Wedding ETA: 7 days, 5 hours, 30 minutes
# Bridesmaids down: 1
# Officiants ill: 1
# Times kids have been sick since New Year’s: 2-3 (Abrie is in the lead).
# Fires put out this week: 7
# Times I’ve asked the Lord to reign in my internal control freak: 1,223
“But seek first the Kingdom of God and His righteousness, and all these things will be provided for you. Therefore, do not worry about tomorrow because tomorrow will worry about itself. Each day has enough trouble on its own” (Matthew 6:33-34).
My prayer this morning is that I would be still and focus on Jesus, that He would quiet me with his love and fix my heart upon the unseen, eternal, spirit-formed, faith-filled path of surrender to Him. As we face obstacles, challenges and unexpected inconveniences, may we seek His wisdom. May I relinquish the perception of control and respond in ways that acknowledge God as my provider and my source joy and hope.

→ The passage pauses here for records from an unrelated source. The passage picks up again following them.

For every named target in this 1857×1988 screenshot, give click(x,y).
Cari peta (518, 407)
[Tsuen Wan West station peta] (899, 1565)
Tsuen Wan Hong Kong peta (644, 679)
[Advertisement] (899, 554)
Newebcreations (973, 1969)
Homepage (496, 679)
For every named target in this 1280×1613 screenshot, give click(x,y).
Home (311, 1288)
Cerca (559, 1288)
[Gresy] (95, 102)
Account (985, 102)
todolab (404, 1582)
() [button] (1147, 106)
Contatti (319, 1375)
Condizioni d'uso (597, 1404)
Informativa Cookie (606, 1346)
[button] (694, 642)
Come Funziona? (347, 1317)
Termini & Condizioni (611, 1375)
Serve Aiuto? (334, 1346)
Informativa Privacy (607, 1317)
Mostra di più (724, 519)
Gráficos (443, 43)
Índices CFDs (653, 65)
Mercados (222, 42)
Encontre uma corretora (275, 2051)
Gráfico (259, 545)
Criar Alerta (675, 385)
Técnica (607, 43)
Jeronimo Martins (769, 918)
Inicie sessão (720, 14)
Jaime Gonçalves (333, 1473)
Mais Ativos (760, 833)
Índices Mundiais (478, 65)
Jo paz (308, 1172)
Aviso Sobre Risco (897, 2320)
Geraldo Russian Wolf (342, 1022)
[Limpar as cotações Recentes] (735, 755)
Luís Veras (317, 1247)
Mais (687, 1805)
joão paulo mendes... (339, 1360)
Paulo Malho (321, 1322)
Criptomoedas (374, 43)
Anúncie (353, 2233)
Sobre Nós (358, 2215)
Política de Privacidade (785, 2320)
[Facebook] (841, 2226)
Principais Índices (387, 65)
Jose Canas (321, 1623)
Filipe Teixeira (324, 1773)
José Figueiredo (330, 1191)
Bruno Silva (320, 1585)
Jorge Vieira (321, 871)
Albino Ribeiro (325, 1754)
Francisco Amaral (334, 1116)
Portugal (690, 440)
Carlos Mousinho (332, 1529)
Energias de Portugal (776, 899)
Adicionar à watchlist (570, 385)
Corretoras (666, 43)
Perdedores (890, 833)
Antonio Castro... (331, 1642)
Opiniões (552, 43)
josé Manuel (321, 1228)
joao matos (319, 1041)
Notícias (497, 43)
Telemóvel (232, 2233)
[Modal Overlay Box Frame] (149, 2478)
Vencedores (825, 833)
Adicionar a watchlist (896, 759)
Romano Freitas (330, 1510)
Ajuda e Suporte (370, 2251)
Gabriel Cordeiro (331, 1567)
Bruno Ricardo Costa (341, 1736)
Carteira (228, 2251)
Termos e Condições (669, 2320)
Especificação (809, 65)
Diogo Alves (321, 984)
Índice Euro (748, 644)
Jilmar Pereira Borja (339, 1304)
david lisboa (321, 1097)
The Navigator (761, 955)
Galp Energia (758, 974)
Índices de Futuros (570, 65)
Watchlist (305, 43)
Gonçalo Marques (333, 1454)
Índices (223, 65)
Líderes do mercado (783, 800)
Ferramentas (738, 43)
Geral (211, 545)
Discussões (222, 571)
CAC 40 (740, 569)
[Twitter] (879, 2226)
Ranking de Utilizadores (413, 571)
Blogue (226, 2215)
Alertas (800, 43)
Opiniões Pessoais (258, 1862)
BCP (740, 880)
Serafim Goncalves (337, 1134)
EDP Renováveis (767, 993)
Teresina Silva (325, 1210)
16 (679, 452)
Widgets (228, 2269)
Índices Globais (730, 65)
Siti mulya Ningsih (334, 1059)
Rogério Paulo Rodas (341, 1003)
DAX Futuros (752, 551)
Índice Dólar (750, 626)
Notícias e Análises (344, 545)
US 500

This wedding is not about me despite what people say. (“You’re the bride. It’s your day!”) It is not “my” day. Marriage is a work God began, and this wedding is merely its inauguration. May I step aside and let Him be the focus. It is not an excuse to appear Instagram-perfect or achieve some lofty material standard. Rather, it is an opportunity for Him to display His splendor, pointing us to His majesty and the spectacular marriage supper that is to come. Let us all hold to that image, however frail our capacity to imagine may be.
So, I pray: May the praise be Yours, Lord, for you alone are worthy of it. May the beauty, the splendor, the solemnity, the festive celebration, the joy, the mourning, the laughter, the dancing—may it all point our hearts to You and the joyous celebration we will have one day because our only true hope is in the promise of the Resurrection.
Those of us who accept that promise have been welcomed as sons of the Most High, with seats at a table we could never earn the rank to occupy. Ours is a holy office of priestly nobility. May we accept it in full humility, joyful adoration and purposeful tenacity.
While I believe all of this, I may struggle to maintain proper focus in the next 7 days. If you see me this week and I appear a stressed-out Bridezilla, please feel free to hold me accountable by asking, “Whose wedding is it, anyway?”